◆ Source passage:
━━━━━━━━━━━━━━━━━━━━
Fine grinding is more complicated than throwing some balls into a rotating drum and hoping for the best. You need to know as much about the material to be ground, as the system needed to do the grinding. For example, the ore I’m now working with is a mix of quartz/hematite/pyrite and is very friable. The free gold liberates at 80 mesh, down to about 20 micron. Most of the micron gold is associated with the pyrites, and lab testing has determined fine grinding to 200 mesh will liberate the pyrites to achieve a +90% gold recovery.

Regarding your question about the large ball mills, they are all continuous feed systems. Ore is feed into the mill through the trunnion bearing opening on one end and after a predetermine grind time, is discharged out the other end. An open-circuit grinding system sends the discharge to the next procedure, while a closed-circuit mill has some form of screen/grate system on the discharge end to send the over-sized material back to the mill for regrinding.

The small mill you are interested in building would probably be a “batch” mill, meaning the material would just stay in the mill until you have reached your desired grind size. The longer the residual grind time, the finer the grind. On large mills, dry grinding require about 30% more power than wet grinding.
━━━━━━━━━━━━━━━━━━━━
◆ Request a:
Set down the passage on fine grinding word for word, from "The small mill" to "than wet grinding.".

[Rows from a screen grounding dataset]
━━━━━━━━━━━━━━━━━━━━
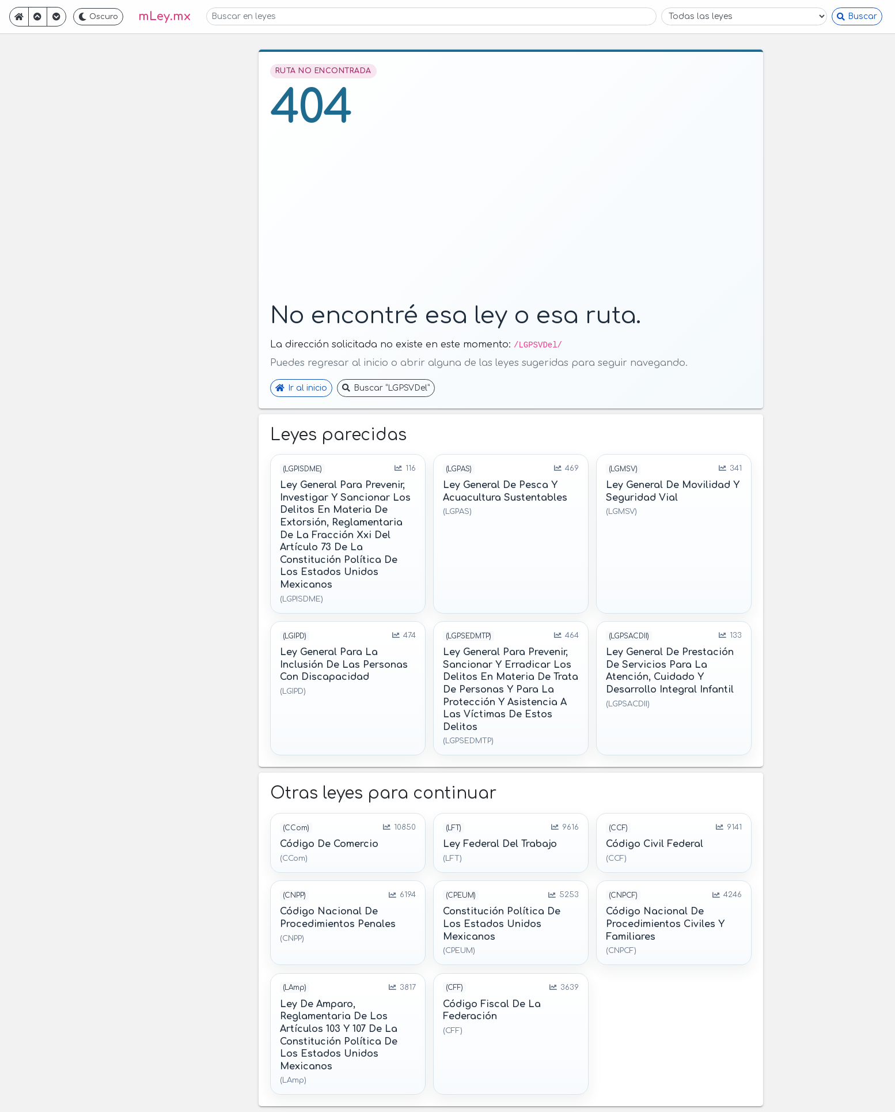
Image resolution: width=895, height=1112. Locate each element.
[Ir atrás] (38, 17)
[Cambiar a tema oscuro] (98, 16)
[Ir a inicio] (19, 17)
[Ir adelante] (56, 17)
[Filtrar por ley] (744, 16)
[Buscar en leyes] (431, 16)
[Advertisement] (511, 219)
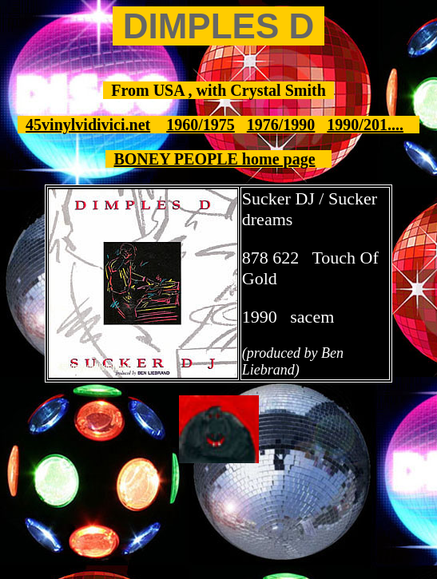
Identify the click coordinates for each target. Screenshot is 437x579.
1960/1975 (200, 124)
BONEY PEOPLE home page (214, 159)
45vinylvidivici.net (88, 124)
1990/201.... (365, 124)
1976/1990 (281, 124)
━━━━━━━━━━━━━━━━━━━━
◆ Request b:
Rewrite the rows as a numbered list, from the line with "[Buscar en leyes] (431, 16)" through the final line of the rows. Omit blank lines and leave the pictures out.

◆ Full answer a:
The small mill you are interested in building would probably be a “batch” mill, meaning the material would just stay in the mill until you have reached your desired grind size. The longer the residual grind time, the finer the grind. On large mills, dry grinding require about 30% more power than wet grinding.

◆ Full answer b:
1. [Buscar en leyes] (431, 16)
2. [Advertisement] (511, 219)
3. Identify the click coordinates for each target. Screenshot is 437x579.
4. 1960/1975 (200, 124)
5. BONEY PEOPLE home page (214, 159)
6. 45vinylvidivici.net (88, 124)
7. 1990/201.... (365, 124)
8. 1976/1990 (281, 124)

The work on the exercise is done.